Members of the class are initialized by themselves. And it turns out that they remain uninitialized. Probably the data from the 'o' object should have been used. It seems to me that the constructor should look like this:

BOOST_UBLAS_INLINE
compressed_matrix_view(const compressed_matrix_view& o) :
  size1_(o.size1_), size2_(o.size2_),
  nnz_(o.nnz_),
  index1_data_(o.index1_data_),
  index2_data_(o.index2_data_),
  value_data_(o.value_data_)
{}

Fragment N3. Inaccuracy in freeing up memory

static std::basic_string get(char const* source = "")
{
  ....
  std::auto_ptr result (new wchar_t[len+1]);
  ....
}

PVS-Studio diagnostic message: V554 Incorrect use of auto_ptr. The memory allocated with 'new []' will be cleaned using 'delete'. tree_to_xml.ipp 71 The

container 'std :: auto_ptr' is an inappropriate type for storing a pointer to an array of objects.

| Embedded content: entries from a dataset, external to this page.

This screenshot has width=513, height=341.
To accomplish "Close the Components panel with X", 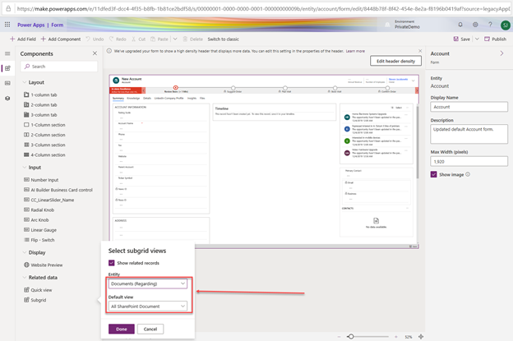I will point(96,53).
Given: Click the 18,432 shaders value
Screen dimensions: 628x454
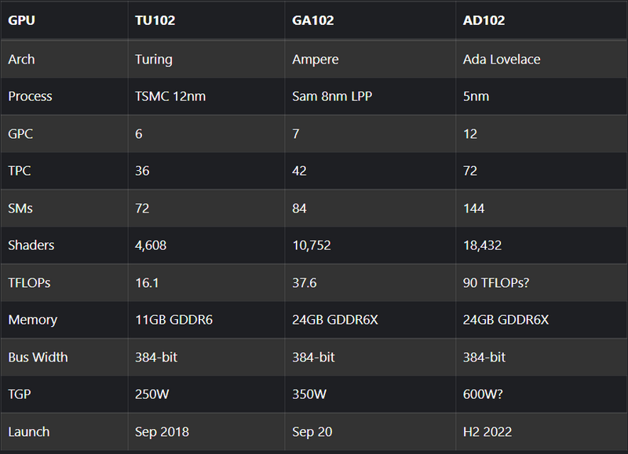Looking at the screenshot, I should pyautogui.click(x=482, y=245).
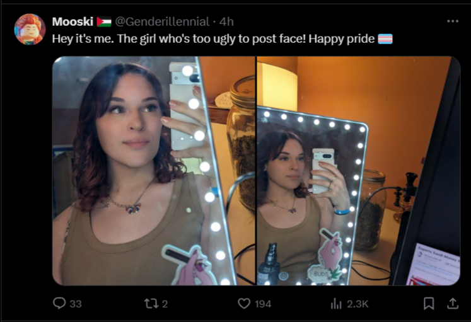Click the repost count of 2
471x322 pixels.
tap(165, 304)
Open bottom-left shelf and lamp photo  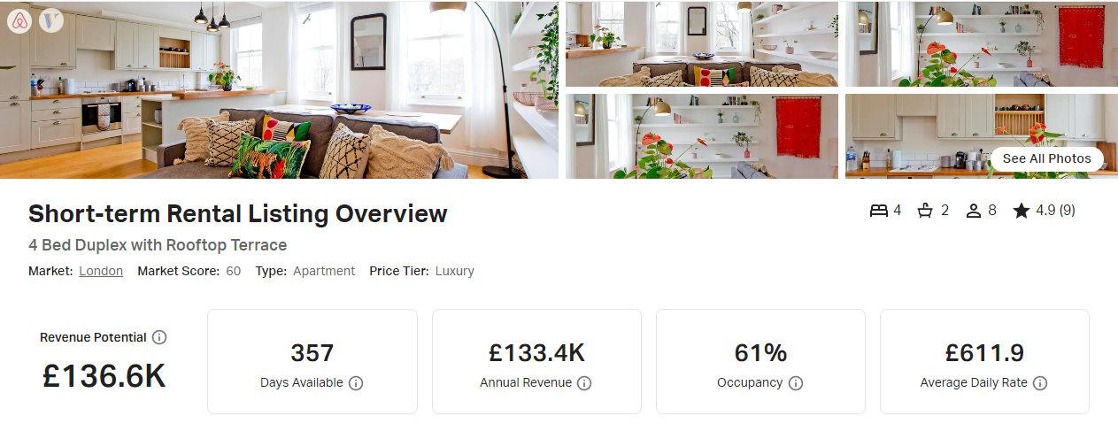[x=702, y=136]
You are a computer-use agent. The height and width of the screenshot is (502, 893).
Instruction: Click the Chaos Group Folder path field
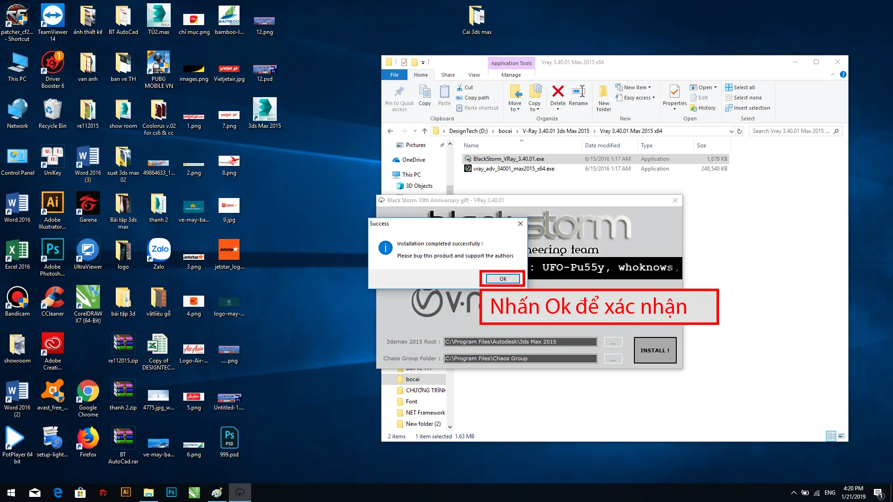pos(520,358)
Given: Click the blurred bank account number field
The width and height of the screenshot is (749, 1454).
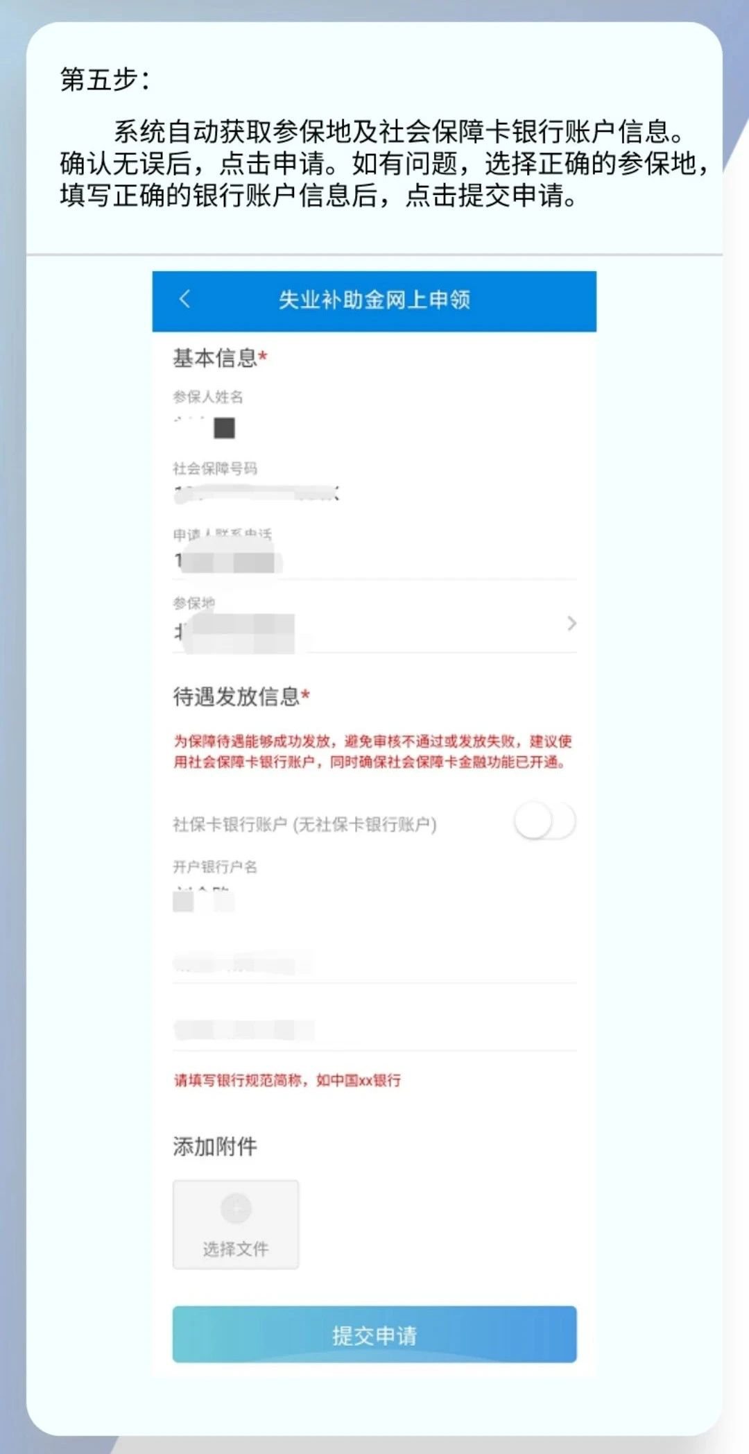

To destroy the array, the operator 'delete' will be used, not 'delete []'. Most likely not a fatal, but a real mistake. The danger of such errors is well described in the article " delete, new [] in C ++ and urban legends about their combination ."

A similar error is present here: generate_static.hpp 53.

Fragment N4. Classics of the genre. SOCKET

In my opinion, it is rarely possible to meet a project where there is not at least one error associated with the use of the SOCKET type. Let me remind you the essence of the trouble. Often the status of the operation is checked as follows:

SOCKET s = Foo();
if (s < 0) { Error(); }

Such verification is illegal. You should compare the variable with the constant SOCKET_ERROR. However, programmers are often lazy and write “socket <0” or “socket> = 0”.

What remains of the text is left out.